Who remembers television advertisements, nearly 20 years ago, showing Richard Prebble carving the Telecom Kiwi Share in a block of stone to prove to Kiwis that it could never be undone?
The Kiwi Share seemed a reassuring safeguard at the time for people who genuinely feared that privatisation would make phone calls unaffordable, or would remove phone services altogether from rural New Zealand. In reality the "block of stone" was polystyrene - but that's politicians for you!
But the Kiwi Share has come back to haunt us. It's working to the detriment of many New Zealanders and has been for many years. Seriously so.
Politicians, when new to government, vow to "fix" it. But when in opposition they use scare tactics to raise public fear and doubt, especially among vulnerable consumers. Instead of showing why it needs attention, they make it a political football. By doing so they perpetuate the misconception that it - and they - are somehow the protectors of the underprivileged.
So what exactly does the Kiwi Share do? It places several obligations on Telecom. Three are especially relevant.
First, it must continue serving rural areas. It is entitled to gather a levy from other phone companies to subsidise this. Second, it must offer a "free" local calling price plan. And third, nobody may hold more than 10 per cent of Telecom's shares without government approval, a provision that effectively closes out overseas ownership.
Each is fundamentally flawed in different ways. Each is arguably holding back the telecommunications market and therefore, the country.
The requirement that Telecom, and only Telecom, maintains landline services in rural areas is anachronistic. In 1988 the choice was a fixed line or nothing. Since then, we've got near-ubiquitous mobile and satellite alternatives.
Subsidising landlines when there is a cheaper, more reliable and better mobile service is dumb. Making Telecom's competitors subsidise Telecom to provide loss-making services which they themselves could provide on a commercially viable basis is even more so. To a company like Vodafone that writes a cheque every day to Telecom for around $60,000 to subsidise Telecom's allegedly loss-making services that Vodafone could service at a profit, it must look absurdly and expensively idiotic.
Imagine the outcry if JetStar, which started on our domestic main trunk routes this week, had to pay a subsidy to Air New Zealand to subsidise some of the latter's services despite it having a competing service on the same route.
Then there's the requirement that Telecom provides "free" local calls. Of course these are not "free" - no way! They calculate and value the local calls they think we'd make on average, apply a profit margin, and add the result to the monthly line rental.

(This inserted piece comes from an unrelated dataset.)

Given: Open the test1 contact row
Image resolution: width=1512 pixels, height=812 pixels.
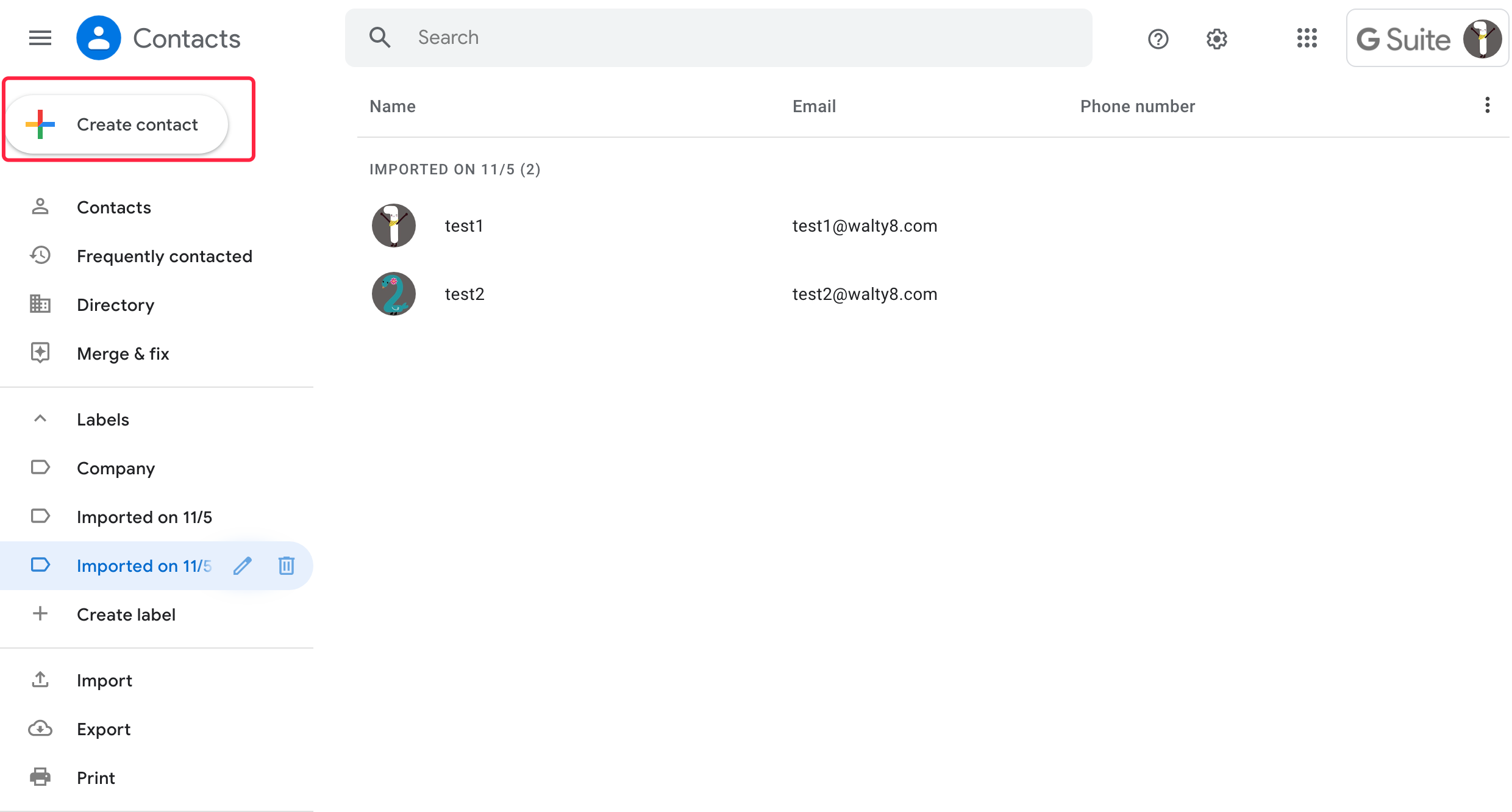Looking at the screenshot, I should pos(463,226).
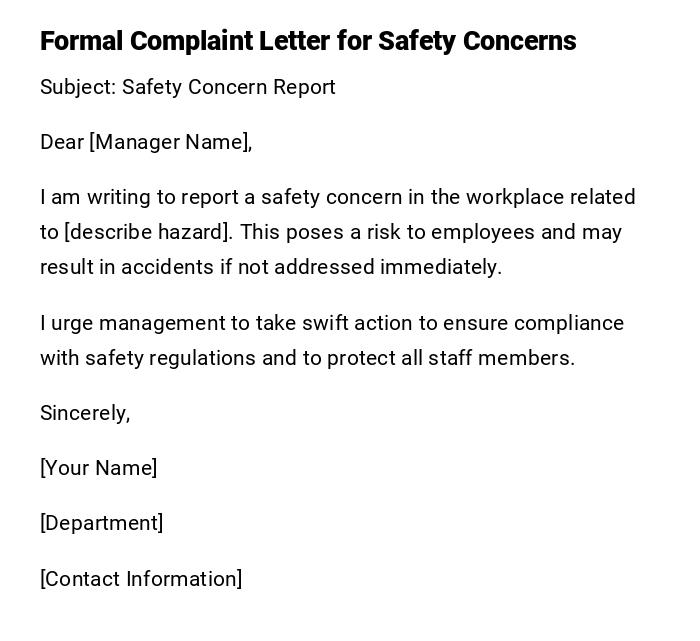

That's why most Kiwis pay $46.35 a month for our phone line compared to around $25 in Australia or $28 in the UK. Sure, the other countries apply an additional modest charge per call depending on the length and time of day, but you'd need to be a seriously compulsive talker to account for the difference.
Remember, these days we all make a lot of our calls on mobile, and few of us still use dial-up internet, so our landline use is declining.
What would happen if the Government withdrew this very intrusive intervention into Telecom's pricing structure and let the market work it out? Would most New Zealanders be better off?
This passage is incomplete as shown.